--- Bereitgestellte Einträge ---
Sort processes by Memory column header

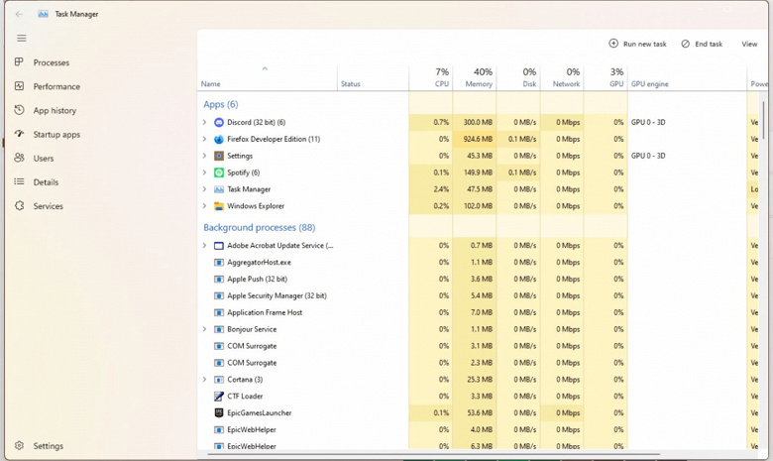tap(474, 78)
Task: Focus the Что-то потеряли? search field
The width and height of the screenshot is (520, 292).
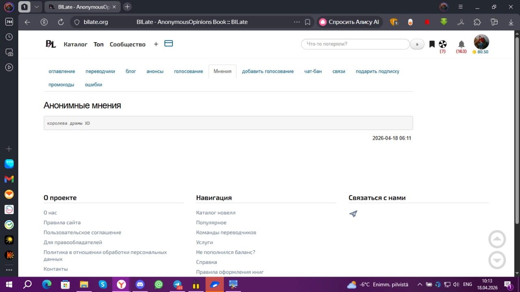Action: tap(355, 44)
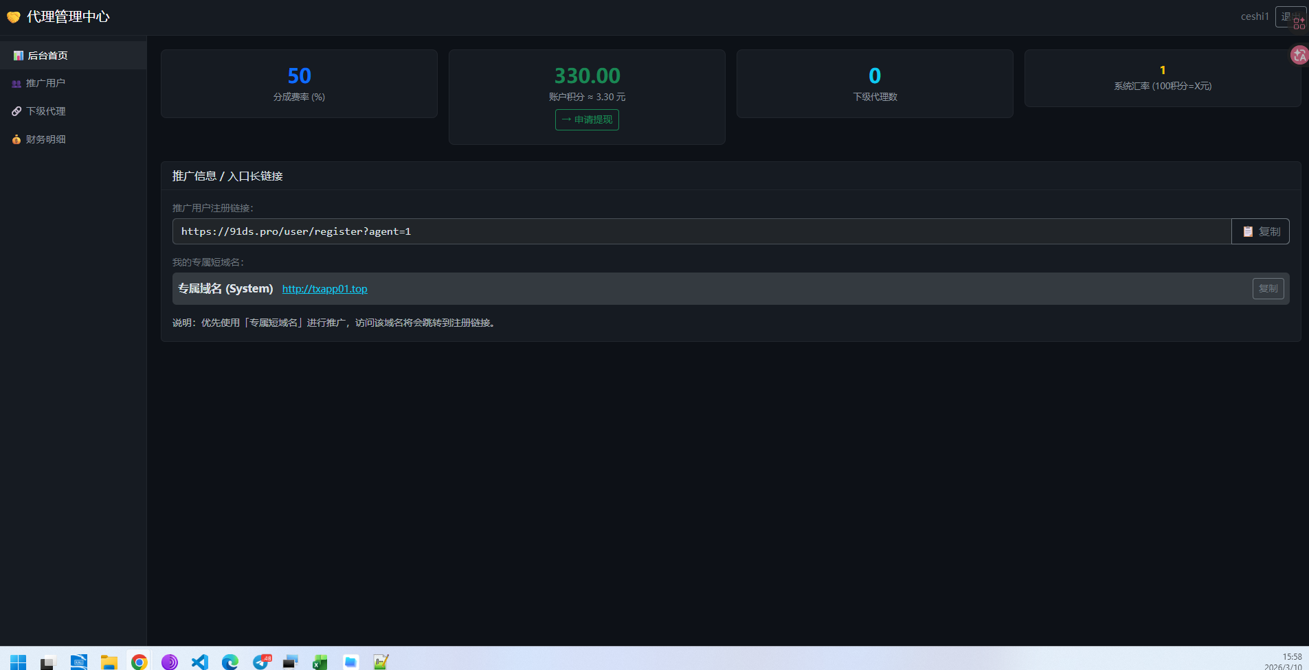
---
__Aufgabenstellung__. Aktualisiere die Zeilen von der Zeile mit „Task: Focus the Что-то потеряли? search field“ bis einschließlich zum Ende der Einträge, indem du „search field“ durch „search box“ ersetzt und alles Übrige unverändert lässt. Gib nur diese Zeilen wieder und lass die Bilder dabei weg.

__Lösung der Aufgabe__.
Task: Focus the Что-то потеряли? search box
The width and height of the screenshot is (520, 292).
Action: tap(355, 44)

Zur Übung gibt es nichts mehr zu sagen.